News Release from Jewell & Associates, PC – May 2, 2011 As of April 28, 2011, all countries that were designated as part of the National Security Entry-Exit Registration System (NSEERS) have been relieved of compliance and removed from the NSEERS list. Accordingly, nationals and citizens of Afghanistan, Algeria, Bahrain, Bangladesh, Egypt, Eritrea, Indonesia, Iran, Iraq, Jordan, Kuwait, Lebanon, Libya, Morocco, North Korea, Oman, Pakistan, Qatar, Saudi Arabia, Somalia, Sudan, Syria, Tunisia, the United Arab Emirates, and Yemen are no longer subject to the NSEERS registration requirements.
In 2002, in an effort to tighten national security screening measures, the U.S. Department of Justice created NSEERS. The Attorney General designated certain countries whose nationals and citizens would be subject to the NSEERS registration requirements while they were in the U.S. in a non-immigrant status. Going forward from the date of their country’s NSEERS designation, affected individuals were required to complete a special registration process including providing fingerprints, a photograph, and any additional information requested to Department of Homeland Security officers at the time of each non-immigrant admission to the United States. Nationals and citizens of NSEERS designated countries who were already in the U.S. in a non-immigrant status when their countries were designated were required to complete the same registration process through “call-in” registration which required them to go to a local USCIS office at specified times to complete the registration. All affected individuals were also required to comply with NSEERS exit requirements when they left the U.S. These requirements included departing the U.S. only from designated ports and having additional data recorded upon time of departure.
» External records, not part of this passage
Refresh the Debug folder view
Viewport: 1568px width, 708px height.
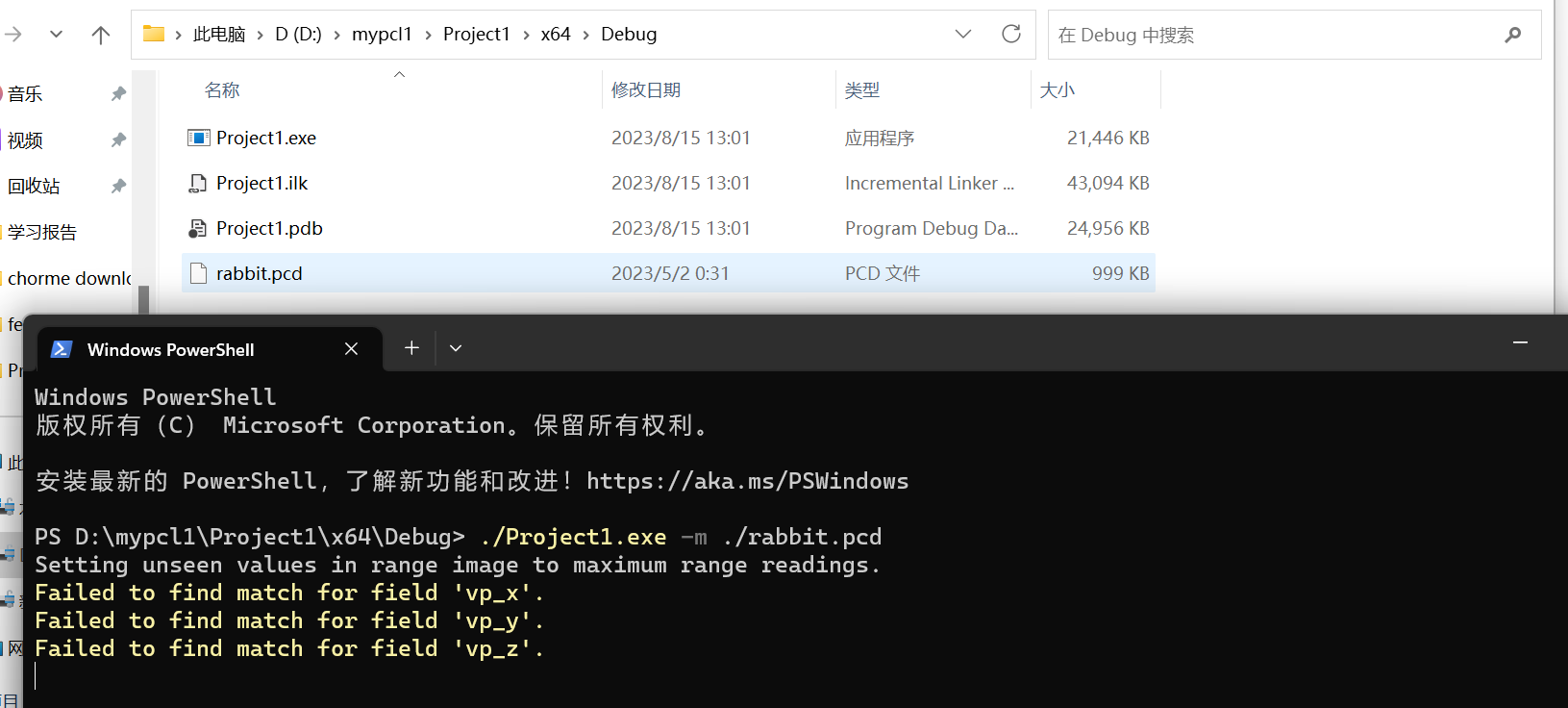pos(1010,33)
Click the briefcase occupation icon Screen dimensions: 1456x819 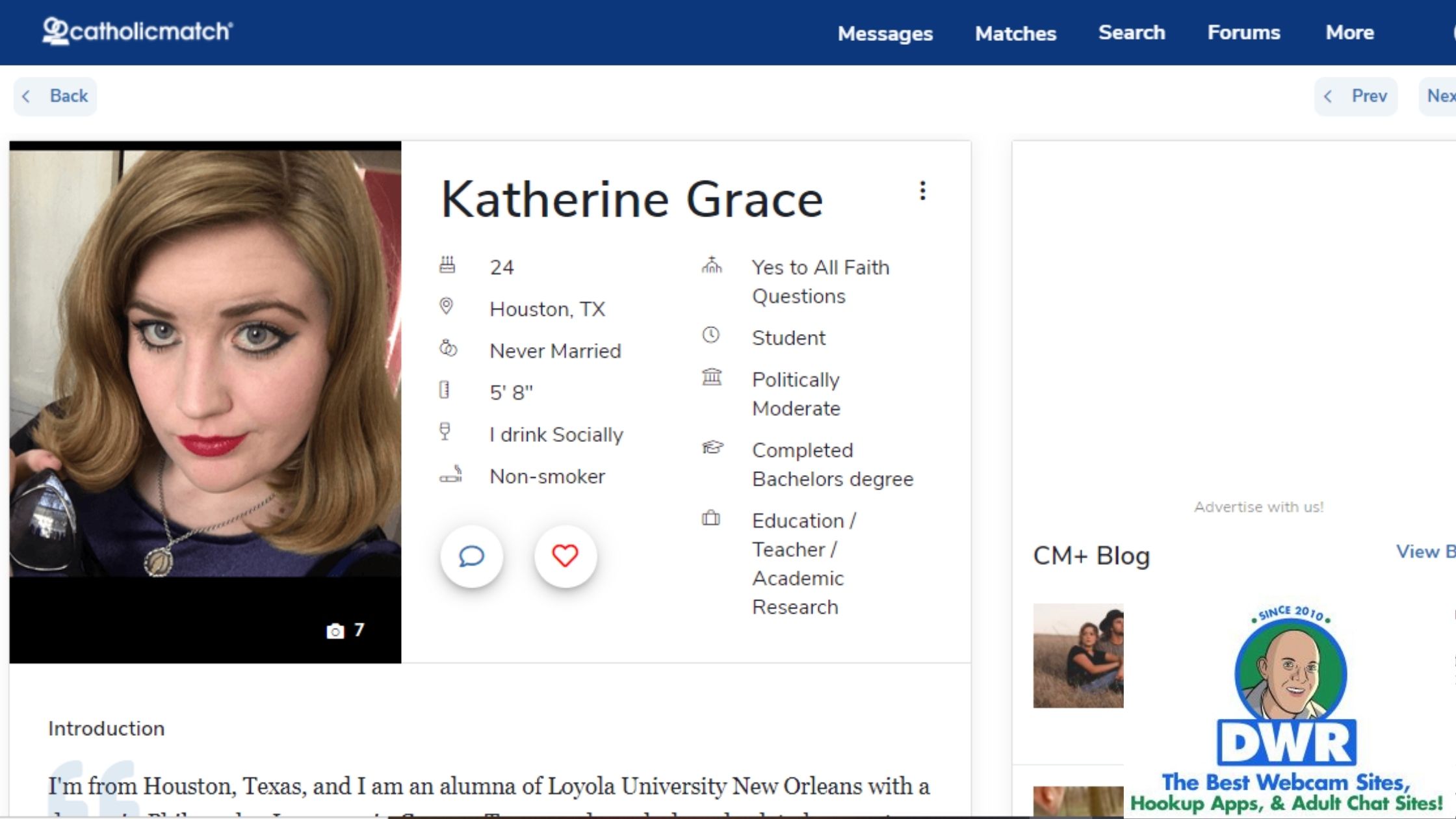click(x=711, y=518)
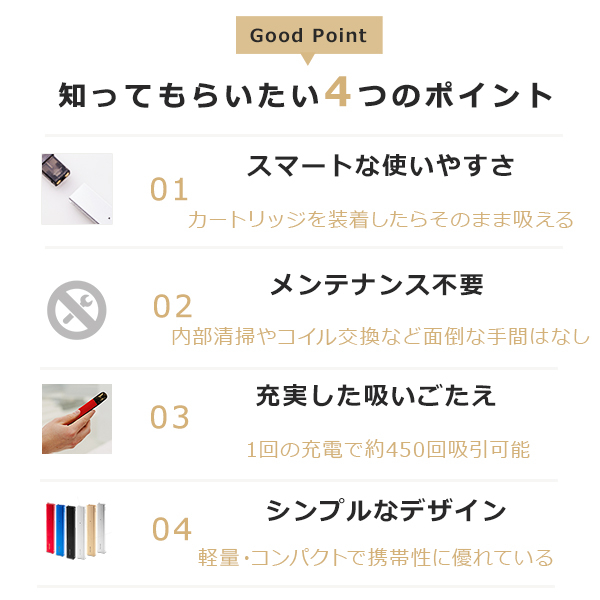
Task: Click the title シンプルなデザイン
Action: tap(386, 510)
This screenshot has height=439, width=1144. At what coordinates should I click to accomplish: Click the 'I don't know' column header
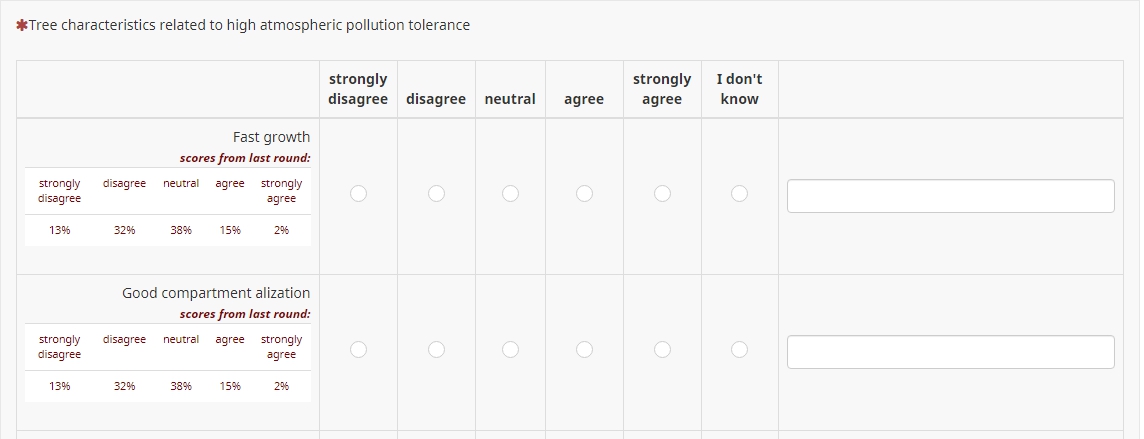pyautogui.click(x=739, y=89)
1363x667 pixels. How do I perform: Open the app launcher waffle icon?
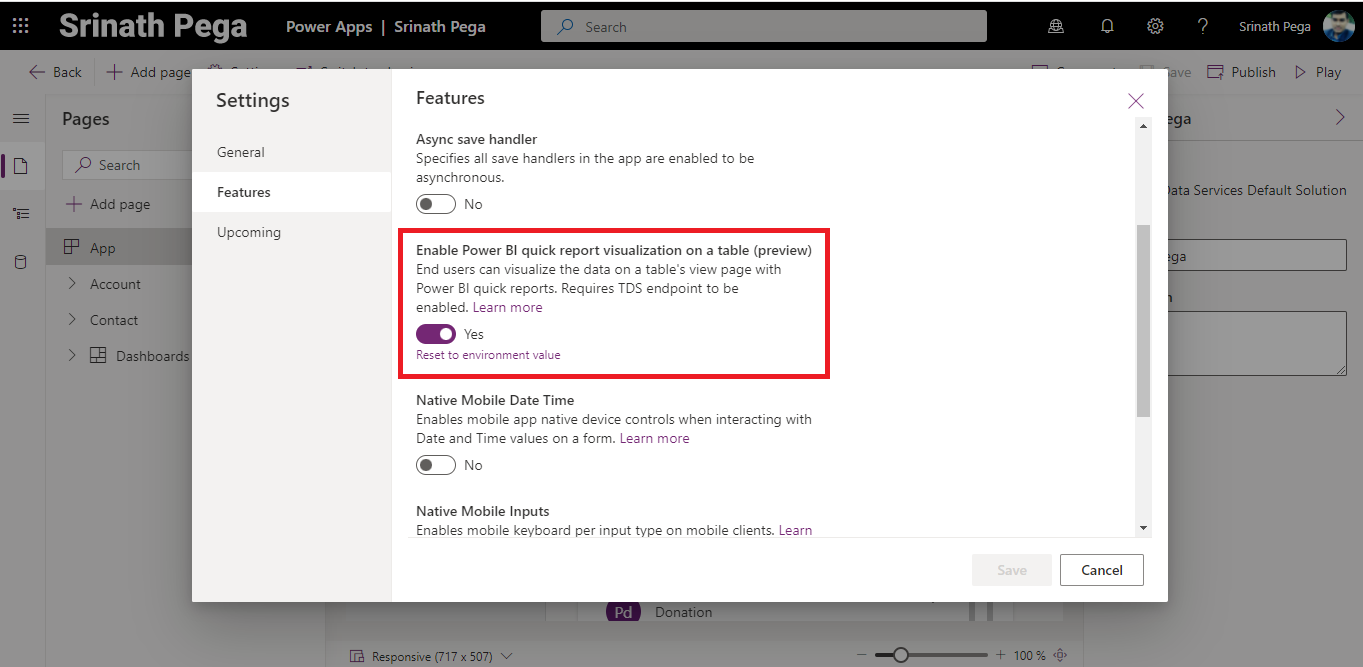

The Department of Homeland Security (DHS) announced in April 2011 that as part of their effort to eliminate redundant programs, all NSEERS-designated countries would be removed from the NSEERS list and their nationals and citizens relieved of NSEERS compliance as of April 28, 2011. Subsequent to the creation of NSEERS, DHS implemented two additional programs, US-VISIT and APIS, which together automatically collect the same information that NSEERS manually collected. Because of this automation and because US-VISIT and APIS collect the information from nonimmigrant citizens and nationals of the former NSEERS countries as well as other countries, DHS has indicated that NSEERS manual registration is redundant to the automatic registrations under US-VISIT and APIS and does not provide any increase in security. The DHS has specifically indicated that “As threats to the United States evolve, DHS seeks to identify specific individuals and actions that pose specific threats, rather than focusing on more general designations of groups of individuals, such as country of origin.”
It should be noted that though NSEERS is effectively dormant as of April 28, 2011, with no countries remaining on the compliance list, DHS has not repealed the NSEERS program altogether.